▶ **CONSIGNE 1**:
Relevez tous les titres d'ouvrages cités dans la note en bas du texte de l'exercice.
▶ **CONSIGNE 2**:
Résumez en quelques points le paragraphe du texte de l'exercice qui commence par « Quelque temps après, Le Clerc fait appel », en gardant les faits principaux.
▶ **CONSIGNE 3**:
D'après le texte de l'exercice, quelle somme Raucourt emporte-t-elle sur les 2 500 francs faits les jours où elle joue ?

Quelque temps après, Le Clerc fait appel à la troupe tragique de Louvois ; et celle-ci tout d’abord attire le public, au grand mécontentement du Journal des hommes libres, qui aurait volontiers envoyé à la guillotine sèche Sa Majesté Impériale et Royale Raucourt, comme « directrice d’un vrai club royal. » Et puis recommence l’éternel refrain : les recettes fléchissent ; la langueur, l’anémie, la déconfiture menacent ; les jours où joue Raucourt, on fait 2 500 francs dont elle emporte 500, les autres jours, on tombe à 300. Voici le tableau des neuf dernières représentations :


Prairial an VI (1798) Recettes brutes francs
20 mai 1708 Médiocre et Rampant, le Conteur 635
21 — L’École des femmes, l’Avocat Pathelin 118
22 — Rhadamis et Zenobie, la Feinte par amour 1 510
24 — Mahomet, le Conteur 528
26 — Iphigénie en Aulide, la Pupille 1 026
27 — Le Barbier de Séville, le Jeu de l’Amour 226
28 — La Métromanie, le Conteur 361
29 — Eugénie, le Mercure galant 384
1er juin 1708 Au bénéfice de la citoyenne Raucourt : Œdipe 9 000
  1. Revue rétrospective, 1889, 1er août. — Voyage d’un Anglais à Paris, p. 78. — Grimod de la Reynière, le Censeur dramatique. — Mémoires et comptes relatifs à la réunion des artistes français, à l’administration des trois théâtres de la République, de l’Odéon et de Feydeau, par le citoyen Sageret, an VIII. — De Goncourt, Histoire de la Société française sous le Directoire.

▶ **DONNÉES BRUTES**:
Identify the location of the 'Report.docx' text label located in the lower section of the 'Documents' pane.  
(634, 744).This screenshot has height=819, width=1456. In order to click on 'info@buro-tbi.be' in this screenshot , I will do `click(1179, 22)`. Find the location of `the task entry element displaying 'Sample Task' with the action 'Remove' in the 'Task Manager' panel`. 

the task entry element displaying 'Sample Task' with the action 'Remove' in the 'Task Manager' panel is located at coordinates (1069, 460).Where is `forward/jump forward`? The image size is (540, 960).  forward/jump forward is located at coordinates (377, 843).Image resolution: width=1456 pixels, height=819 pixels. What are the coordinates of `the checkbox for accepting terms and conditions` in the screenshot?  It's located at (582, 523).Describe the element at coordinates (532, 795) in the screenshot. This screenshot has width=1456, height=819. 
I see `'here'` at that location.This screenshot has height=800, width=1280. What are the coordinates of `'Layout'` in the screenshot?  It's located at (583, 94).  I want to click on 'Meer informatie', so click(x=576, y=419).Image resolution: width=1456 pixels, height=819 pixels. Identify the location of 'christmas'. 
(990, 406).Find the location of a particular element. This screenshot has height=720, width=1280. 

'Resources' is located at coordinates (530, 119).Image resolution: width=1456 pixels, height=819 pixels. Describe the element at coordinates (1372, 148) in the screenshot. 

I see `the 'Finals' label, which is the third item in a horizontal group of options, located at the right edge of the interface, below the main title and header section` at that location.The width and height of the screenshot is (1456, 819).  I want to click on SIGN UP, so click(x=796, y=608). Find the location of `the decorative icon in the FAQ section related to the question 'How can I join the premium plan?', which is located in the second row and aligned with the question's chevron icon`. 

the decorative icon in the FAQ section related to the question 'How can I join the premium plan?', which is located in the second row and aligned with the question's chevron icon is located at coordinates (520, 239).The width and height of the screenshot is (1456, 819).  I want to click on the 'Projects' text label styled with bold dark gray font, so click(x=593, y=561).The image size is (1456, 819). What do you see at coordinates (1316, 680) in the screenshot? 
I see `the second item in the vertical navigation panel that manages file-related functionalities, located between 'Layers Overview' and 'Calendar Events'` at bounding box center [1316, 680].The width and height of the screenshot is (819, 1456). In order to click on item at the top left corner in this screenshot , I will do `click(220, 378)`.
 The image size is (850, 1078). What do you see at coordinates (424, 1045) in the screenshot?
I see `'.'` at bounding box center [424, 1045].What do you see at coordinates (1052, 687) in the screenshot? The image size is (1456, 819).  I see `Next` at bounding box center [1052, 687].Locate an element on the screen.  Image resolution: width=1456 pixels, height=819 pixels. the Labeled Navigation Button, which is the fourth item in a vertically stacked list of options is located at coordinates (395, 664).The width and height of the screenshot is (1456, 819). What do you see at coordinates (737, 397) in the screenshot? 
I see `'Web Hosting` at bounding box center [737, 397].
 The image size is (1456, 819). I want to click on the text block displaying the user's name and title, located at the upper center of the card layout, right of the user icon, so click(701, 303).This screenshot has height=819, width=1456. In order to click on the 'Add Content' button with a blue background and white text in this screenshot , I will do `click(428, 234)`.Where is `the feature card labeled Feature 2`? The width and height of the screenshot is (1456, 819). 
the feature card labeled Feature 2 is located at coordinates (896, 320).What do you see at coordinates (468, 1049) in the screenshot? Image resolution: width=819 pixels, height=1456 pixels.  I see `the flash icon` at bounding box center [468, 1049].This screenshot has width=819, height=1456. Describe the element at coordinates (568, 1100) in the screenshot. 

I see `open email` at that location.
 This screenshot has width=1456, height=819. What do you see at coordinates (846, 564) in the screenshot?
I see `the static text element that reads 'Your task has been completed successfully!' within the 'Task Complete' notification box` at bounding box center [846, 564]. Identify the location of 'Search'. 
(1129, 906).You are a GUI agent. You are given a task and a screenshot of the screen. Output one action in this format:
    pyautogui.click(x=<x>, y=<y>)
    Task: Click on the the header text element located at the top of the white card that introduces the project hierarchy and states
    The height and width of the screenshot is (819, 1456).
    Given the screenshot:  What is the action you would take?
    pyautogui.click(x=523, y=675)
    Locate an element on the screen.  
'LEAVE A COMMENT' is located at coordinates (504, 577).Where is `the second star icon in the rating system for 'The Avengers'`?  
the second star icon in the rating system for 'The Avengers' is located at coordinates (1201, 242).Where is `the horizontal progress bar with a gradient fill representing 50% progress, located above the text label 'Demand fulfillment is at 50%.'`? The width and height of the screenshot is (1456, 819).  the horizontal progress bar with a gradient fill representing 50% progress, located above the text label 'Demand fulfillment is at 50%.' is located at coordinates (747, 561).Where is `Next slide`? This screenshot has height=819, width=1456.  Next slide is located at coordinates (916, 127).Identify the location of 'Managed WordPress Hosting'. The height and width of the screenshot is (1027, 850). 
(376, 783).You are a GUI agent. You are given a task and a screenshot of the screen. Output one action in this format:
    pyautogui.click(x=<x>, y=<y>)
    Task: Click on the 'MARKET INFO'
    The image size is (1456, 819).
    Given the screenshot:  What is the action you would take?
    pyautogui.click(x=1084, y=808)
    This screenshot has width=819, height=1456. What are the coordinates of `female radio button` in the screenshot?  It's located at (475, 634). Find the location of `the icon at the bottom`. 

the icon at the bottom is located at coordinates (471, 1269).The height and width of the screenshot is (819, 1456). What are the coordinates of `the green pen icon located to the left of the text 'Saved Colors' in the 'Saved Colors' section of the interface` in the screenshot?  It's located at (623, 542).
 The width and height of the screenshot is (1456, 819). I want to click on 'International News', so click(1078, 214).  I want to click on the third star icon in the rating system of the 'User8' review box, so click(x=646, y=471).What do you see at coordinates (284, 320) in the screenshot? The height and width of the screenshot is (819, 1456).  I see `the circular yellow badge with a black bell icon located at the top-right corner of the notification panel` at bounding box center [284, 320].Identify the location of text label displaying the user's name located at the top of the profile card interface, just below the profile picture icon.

▶ **RÉPONSE 1**:
- Revue rétrospective
- Voyage d'un Anglais à Paris
- le Censeur dramatique
- Mémoires et comptes relatifs à la réunion des artistes français, à l'administration des trois théâtres de la République, de l'Odéon et de Feydeau
- Histoire de la Société française sous le Directoire

▶ **RÉPONSE 2**:
- Le Clerc fait venir la troupe tragique de Louvois, qui attire d'abord le public.
- Le Journal des hommes libres s'en indigne et traite Raucourt de « directrice d'un vrai club royal ».
- Les recettes finissent par baisser à nouveau.
- Les jours où Raucourt joue, on fait 2 500 francs, dont elle garde 500. Les autres jours, on tombe à 300 francs.

▶ **RÉPONSE 3**:
Elle emporte 500 francs.